While in the middle of trying to find new strategies to help her AND give it to God, Sofija had IQ testing done at school.  She did not do well.  Everything about the testing was a setup for failure (psychologist she’d never met, in an unfamiliar environment, on a day where her anxiety was already through the roof), but it’s really hard to remind myself of that when I look at the score on the piece of paper that says “Intellectual Disability”.  In the middle of her huge regression she underwent all of her eligibility evaluations that allow her to receive special education services at school.  Not only did Dear Hubby and I get to sit and listen to the psychologist go over her very low IQ testing last week, we also had the pleasure of sitting down this week with the entire IEP team to hear how poorly she scored in almost every area.  She did amazing in spelling.  Don’t get me wrong, I was a spelling bee champ in elementary school and I watch the National Spelling Bee like LSU and Alabama are playing for the national championship in college football.  But in a world where spell-check and auto-correct are at your fingertips, I’m sure the ability to spell all of the ingredients in her dinner will be useful in helping her overcome all of her other challenges.

I’ve been composing a post for the last two weeks on the hard stuff you face when adopting a child who’s been neglected and institutionalized.  I hope to finish it this weekend.  I LOVE adoption.  I LOVE Sofija.  I love hearing about other families adopting and encouraging those who are in the process.  In my writing, my hope is that I find a way to be completely honest about the hard stuff without scaring the crap out of anyone who is in the adoption process.  I haven’t published said post because I’ve had a hard time finding that balance.

While processing the realities of my youngest baby girl’s limitations this week, I’ve been addressing graduation announcements and preparing a graduation celebration for my oldest baby girl.  I’m sure that I’ll dedicate a whole post to her in the next two weeks, but while I’m giving all my cares to God, I just needed to mention that it’s pretty stinkin’ hard to launch your child out into this big bad world.
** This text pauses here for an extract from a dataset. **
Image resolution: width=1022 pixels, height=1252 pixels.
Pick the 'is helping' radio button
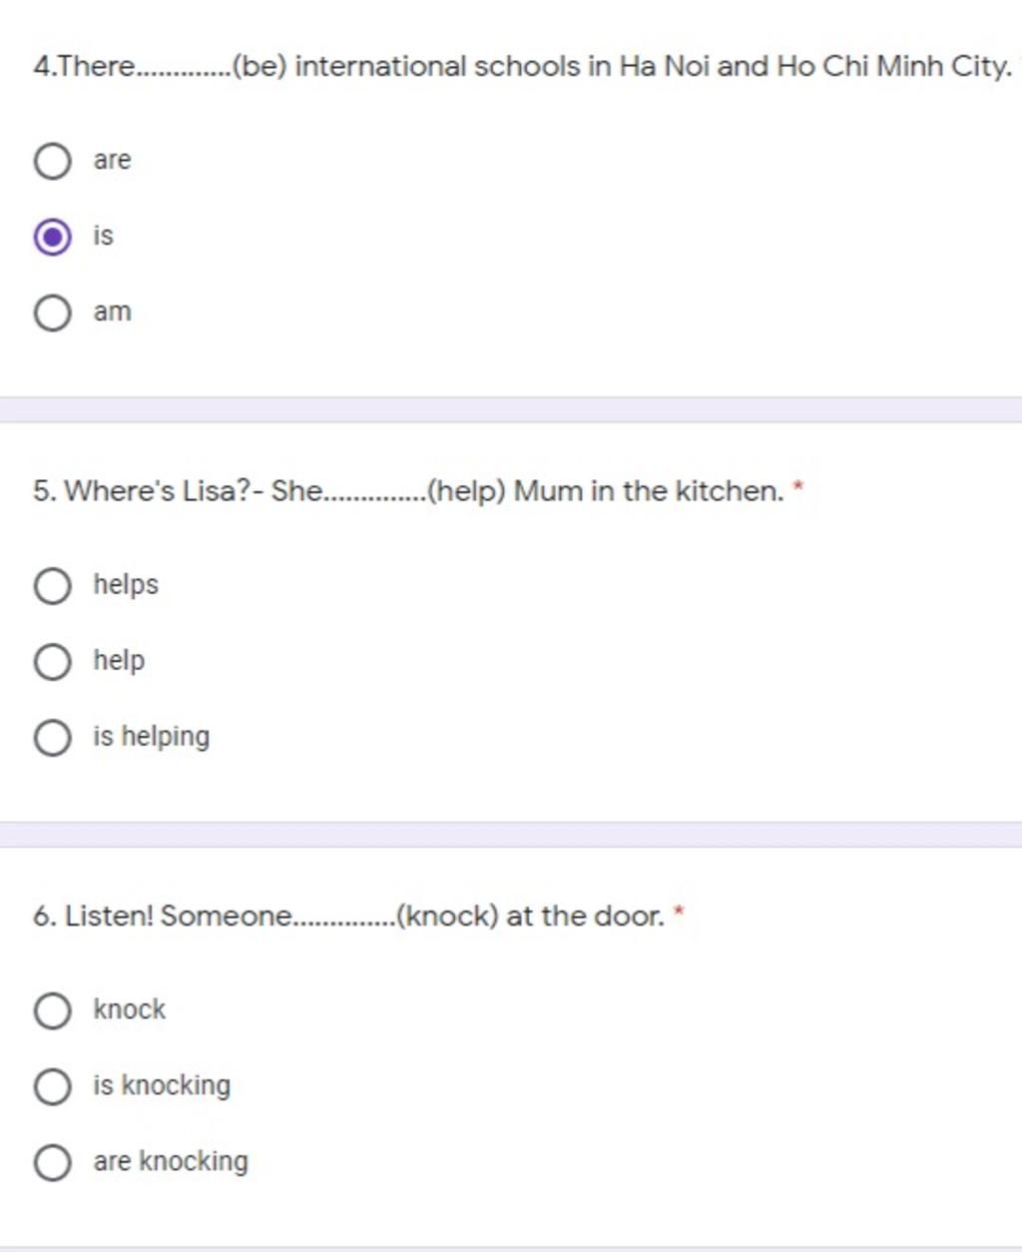point(52,738)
In addition to my absent thyroid, Sofija’s issues and the pain of watching my first-born take orbit, my dear hubby is walking through a really tough season is his life.  He’s still dealing with the crappy situation/investigation that started at work 18 months ago and he’s nearing the end of his career without any real certainty about what comes next. The man has put on a uniform every morning since he was 14 years old.  When introducing himself his military rank always comes before his name.  Being a soldier is who he is.  Soon that will change.  I pray that the change is not too painful.  And God, while you’re giving him a painless transition to civilian life could you let the truth be known and redeem that whole investigation mess.  Thanks.

1 Peter 5:7  “Give all your worries and cares to God, for he cares about you.”

I know that God cares about me.  Heck, he healed me of cancer.  And, as my husband reminded me this week, my healing is forever, not just a few years.

I also know that I DO NOT want to be hunched over my shopping cart and having people think I’m much older than my actual age at any time in my future.  Which probably means I need to lighten the load I’m carrying on my back.

God, I’m giving up the following worries.  Do your thing and lighten my load.

1. the fat-Kaci/skinny-Kaci roller coaster ride and what’s causing my TSH to bounce around like a rubber ball

2. my littlest baby girl running away/hurting someone/hurting herself/hurting me

3. what that baby girl’s future looks like

4. my biggest baby girl finding the path in this world that God created for her

5. my hubby’s identity and future (which is kinda the same as my future)

6. this stinkin’ poison ivy that keeps spreading

Matthew 11:30 “For my yoke is easy and my burden is light.”

Yes, please.

God, feel free to lighten my load.

Sincerely,

A not so young lady who really wants to stand up straight for many years to come.